WORKING DATA Start Marker
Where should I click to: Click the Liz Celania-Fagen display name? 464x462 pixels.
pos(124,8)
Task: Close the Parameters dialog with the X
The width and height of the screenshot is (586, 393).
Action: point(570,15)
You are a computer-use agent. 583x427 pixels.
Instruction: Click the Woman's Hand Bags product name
WORKING DATA End Marker
WORKING DATA Start Marker
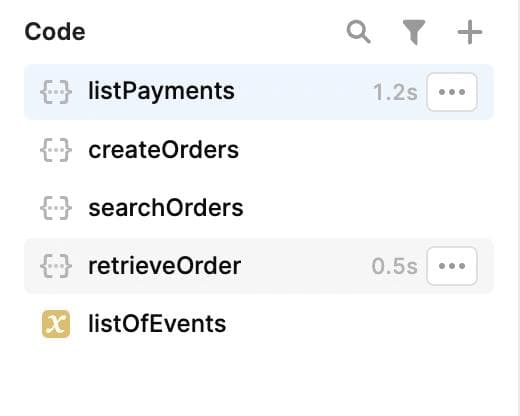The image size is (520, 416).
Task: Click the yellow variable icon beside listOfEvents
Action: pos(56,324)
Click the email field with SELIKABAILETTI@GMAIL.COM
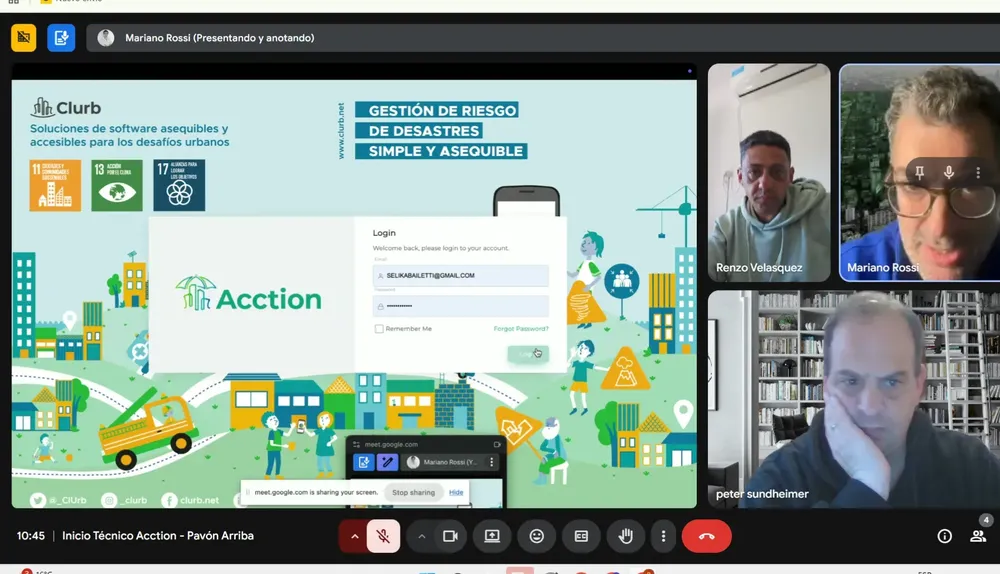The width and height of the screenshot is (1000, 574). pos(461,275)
WORKING DATA End Marker
WORKING DATA Start Marker
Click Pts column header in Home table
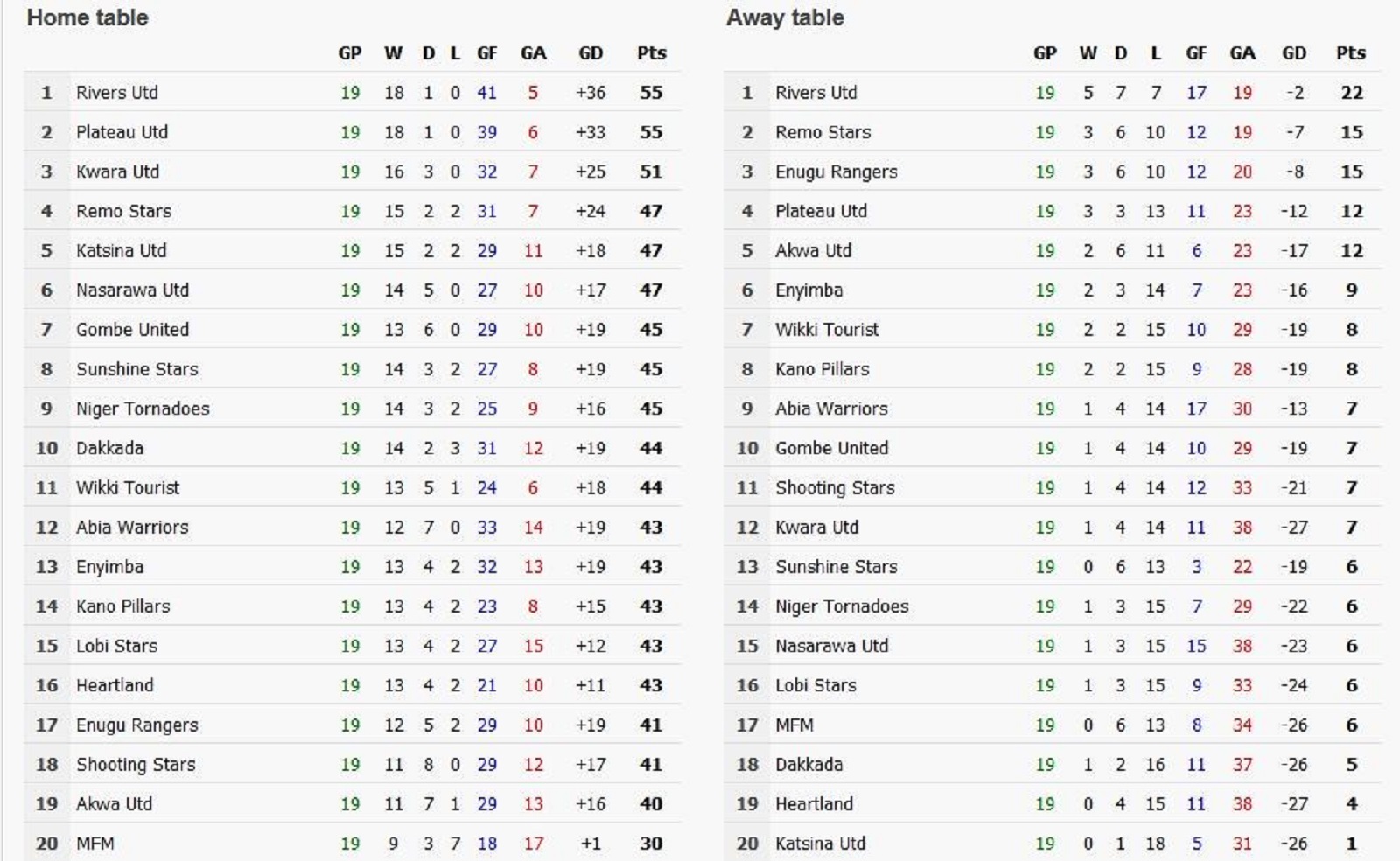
WORKING DATA End Marker
[INSTRUCTIONS TO FOLLOW] Within the material above, output exactly the lines from the one with "Task: Close the Parameters dialog with the X" through the one with "Instruction: Click the", end lines included, and nothing besides.

[SOLUTION TO THIS PROBLEM]
Task: Close the Parameters dialog with the X
The width and height of the screenshot is (586, 393).
Action: point(570,15)
You are a computer-use agent. 583x427 pixels.
Instruction: Click the Woman's Hand Bags product name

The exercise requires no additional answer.